61. Berlinale: Durchhänger oder absteigender Ast?

Zäh zog sich der Wettbewerb der 61. Berlinale dahin, Höhepunkte waren rar gesät. Sehenswerte Filme konnte man zwar durchaus entdecken, die zwei bis drei ganz großen Filme, die ein Festival braucht, vermisste man aber schmerzlich – nicht nur im Wettbewerb, sondern auch in den Nebenreihen.

Skepsis konnte schon bei Durchsicht des heurigen Programms aufkommen. Kaum ein großer Name fand sich da, dafür zahlreiche erste und zweite Spielfilme. Auf den Nachwuchs zu setzen, ist sicher gut und richtig, ein A-Festival, das sich auf einer Höhe mit Cannes und Venedig sehen will, kann damit aber nicht bestritten werden, denn froh muss man sein, wenn von den Jungen zwei bis drei wirklich überzeugen.

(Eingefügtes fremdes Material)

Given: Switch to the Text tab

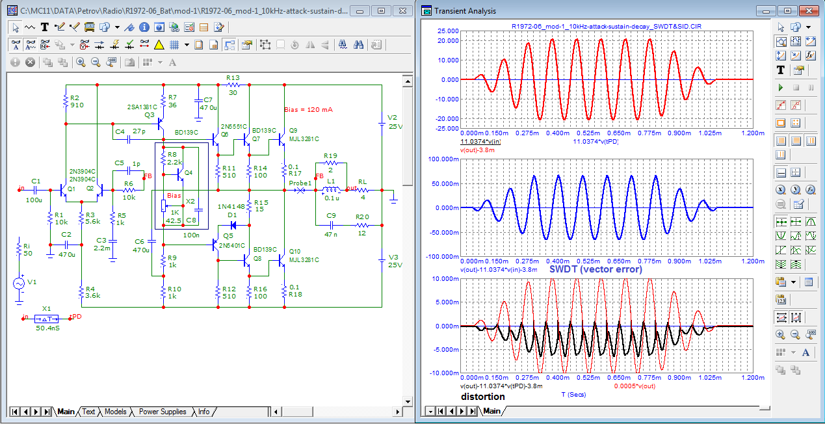Looking at the screenshot, I should (88, 412).
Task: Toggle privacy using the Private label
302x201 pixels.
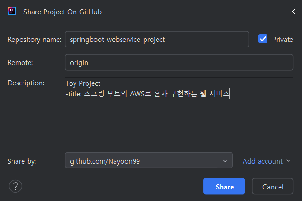Action: [x=283, y=40]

Ein schlechtes Vorzeichen konnte man heuer aber auch in der Berlinale-Tasche sehen: Nicht nur in Blau statt des traditionellen Rot war sie gehalten, sondern auch kleiner und vor allem ziemlich schlampig verarbeitet. Dennoch konnte man zu Beginn mit dem Coen-Film "True Grit" noch seine Freude haben. Dass man mit einem in den USA schon vor Monaten gestarteten Film und nicht mit einer Weltpremiere das Festival eröffnete, spricht allerdings nicht unbedingt für einen hohen Stellenwert der Berlinale.

Doch froh wäre man an den folgenden acht Tagen gewesen noch den einen oder anderen Film vom Format dieses Western-Remakes zu sehen zu bekommen. Mit Asghar Farhadis nun mit dem Goldenen Bären ausgezeichnetem "Nader and Simin, a Separation" stellte sich zu Festivalmitte immerhin ein ungemein dichtes und facettenreiches Gesellschaftsdrama ein, doch ein filmisches Meisterwerk ist auch das letztlich nicht. Brillant ist das zwar geschrieben und inszeniert, auch großartig gespielt, aber sicher nicht filmisch innovativ und formal aufregend.

Immerhin bietet "Nader and Simin, a Separation" packendes Kino, was man von vielen anderen Wettbewerbsfilmen leider nicht sagen kann. Da kann man die formale Konsequenz von Bela Tarrs "The Turin Horse" noch so bewundern, so ziehen sich die 150 Minuten doch endlos. Ermüdend waren aber auch die rund 100 Minuten, die der Argentinier Rodrigo Moreno seinen Protagonisten Boris in "Un mundo misterioso" sich ziellos treiben ließ, gar dünn die Geschichte einer türkischen Männerfreundschaft, die Seyfi Teoman "Our grand despair" erzählte. Lee Yoon-kis "Come Rain, Come Shine", in dem es – wieder einmal – um das Ende einer Beziehung geht - trieb der Stilwille fast jedes Leben aus und viel zu gelackt und glatt kommt Jonathan Seagalls "Lipstikka" daher.

Froh war man in diesem Wettbewerb dann um so einen mitreißenden Film wie Andres Veiels "Wer wenn nicht wir" oder konnte sich zum Abschluss an Jaume Collet-Serras ziemlich überdrehtem Actionfilm "Unknown" erfreuen, in dem ein Wissenschaftler nach einem Unfall versucht seine Identität wieder zu finden. Aber wie die Wettbewerbsfilme ist auch dieser in Berlin speilende Reißer kein Meisterwerk seines Genres, sondern kaum mehr als ein souveräner Mix altbekannter Thrillermotive mit teilweise so überzogenen Actionszenen, dass das Ganze schon parodistische Züge annimmt.

Gerne nimmt man so einen Film an einem Festival mit, davon leben kann es aber so wenig wie von Miranda Julys "The Future", an dem man seine helle Freude haben kann. Schmerzlich vermisste man bei dieser Berlinale die zwei bis drei ganz großen Filme, die einem die Augen auf- und das Herz übergehen lassen und damit nachdrücklich in Erinnerung bleiben.

Und auch in "Forum" und "Panorama" gab es zwar durchaus Sehenswertes, aber nichts wirklich Grandioses zu entdecken, keinen Film, der sich während des Festivals zum absoluten "Must See" entwickelte.

Schwächere Jahrgänge gibt es ja immer mal. Bedenklicher ist schon, dass der Berlinale in den letzten Jahren sukzessive immer mehr die großen Namen abhanden kamen und sie immer mehr zu einem Festival für Nachwuchsregisseure wurde. Ausgewogener muss hier wieder der Mix werden, sonst wird Berlin noch mehr Boden als bisher gegenüber Cannes und Venedig und damit seinen sowieso schon angekratzten Status als eines der drei großen europäischen A-Festivals wohl endgültig verlieren.